Batting at No.4, Pujara walked out at a tricky stage for the team, at 99/2. Umesh Yadav’s inclusion only made Middlesex’s bowling attack more formidable. However, an unfazed Pujara made light work of the bowling unit, scoring his fifth century of the ongoing County season, marking a prolific record for the right-hander in the country. At stumps on day one, Pujara remained unbeaten on 115.
In seven appearances this season, Pujara has already scored five centuries, been involved in eight century-run partnership for the club. Forming a crucial partnership with Tom Alsop, Pujara took on the attack in the most fighting spirit, scoring boundaries at ease. During his stay at the crease, the Indian batter also showed his dominant back-foot game with multiple pulls and punches on the backfoot.
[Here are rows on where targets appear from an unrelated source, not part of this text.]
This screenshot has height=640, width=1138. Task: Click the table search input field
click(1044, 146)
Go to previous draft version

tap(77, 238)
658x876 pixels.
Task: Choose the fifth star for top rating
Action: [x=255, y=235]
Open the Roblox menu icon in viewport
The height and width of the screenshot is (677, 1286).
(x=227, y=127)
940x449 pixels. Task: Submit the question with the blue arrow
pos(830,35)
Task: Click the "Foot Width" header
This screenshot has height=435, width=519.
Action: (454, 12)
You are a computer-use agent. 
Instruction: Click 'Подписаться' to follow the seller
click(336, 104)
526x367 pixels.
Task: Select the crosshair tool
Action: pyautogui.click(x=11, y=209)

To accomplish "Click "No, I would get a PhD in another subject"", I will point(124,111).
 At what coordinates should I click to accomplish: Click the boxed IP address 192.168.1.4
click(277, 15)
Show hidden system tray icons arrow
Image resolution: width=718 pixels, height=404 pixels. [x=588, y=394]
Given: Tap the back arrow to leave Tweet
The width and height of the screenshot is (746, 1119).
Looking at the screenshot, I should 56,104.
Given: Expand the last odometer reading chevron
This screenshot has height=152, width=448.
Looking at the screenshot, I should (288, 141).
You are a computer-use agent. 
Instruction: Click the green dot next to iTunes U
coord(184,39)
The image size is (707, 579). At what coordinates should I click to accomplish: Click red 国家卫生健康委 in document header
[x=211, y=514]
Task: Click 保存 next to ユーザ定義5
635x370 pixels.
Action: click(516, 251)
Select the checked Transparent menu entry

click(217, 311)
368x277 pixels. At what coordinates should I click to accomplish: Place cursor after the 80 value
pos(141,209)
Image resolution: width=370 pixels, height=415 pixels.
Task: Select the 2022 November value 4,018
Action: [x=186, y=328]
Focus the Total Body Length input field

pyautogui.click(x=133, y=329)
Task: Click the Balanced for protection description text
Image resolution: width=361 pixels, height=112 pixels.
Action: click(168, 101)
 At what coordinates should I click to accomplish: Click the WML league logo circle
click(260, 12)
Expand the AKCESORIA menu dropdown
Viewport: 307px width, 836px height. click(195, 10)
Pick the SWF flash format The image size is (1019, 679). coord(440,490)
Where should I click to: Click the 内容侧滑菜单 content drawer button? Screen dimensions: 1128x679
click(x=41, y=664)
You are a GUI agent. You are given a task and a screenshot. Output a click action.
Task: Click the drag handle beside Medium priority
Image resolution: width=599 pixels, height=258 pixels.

Despite losing batters quickly overnight, Pujara continued his gritty approach, soaking all the pressure from the experienced Middlesex bowling unit. On the second day, the right-hander brought up his 900th run of the ongoing season, with a single against Yadav. Later in the same session, the right-hander showed frustration when he was beaten by Yadav but never threw away his wicket.
At lunch, the 34-year-old remained unbeaten on 143, as Sussex brought up their 400. As soon as they walked out to bat, the right-hander brought up his fourth 150 of the season. Pujara’s highest Test score at the Lord’s is 45 but on Wednesday, he looked to change that with a double-century. Never in the innings did the right-hander lose his patience or hit a shot that was out of frustration.
What he did do throughout his innings was bat with a lot of patience and rigour, including putting on a partnership with bowlers Aristides Karvelas and Steve Finn. Later in the day, when Toby Roland-Jones went down in desperation for an appeal against Pujara, it was clear what the Indian batter has done. He not only had an effect on the scoreboard but also tired out the Middlesex team mentally with every passing delivery.
Time and again this season, Pujara has been a pillar of strength for Sussex and his latest showing at Lord’s just emphasizes the importance of patience and experience against the moving red-ball. And, the applause when he walked out having scored 231, batted over 400 deliveries reflected the quality of the knock.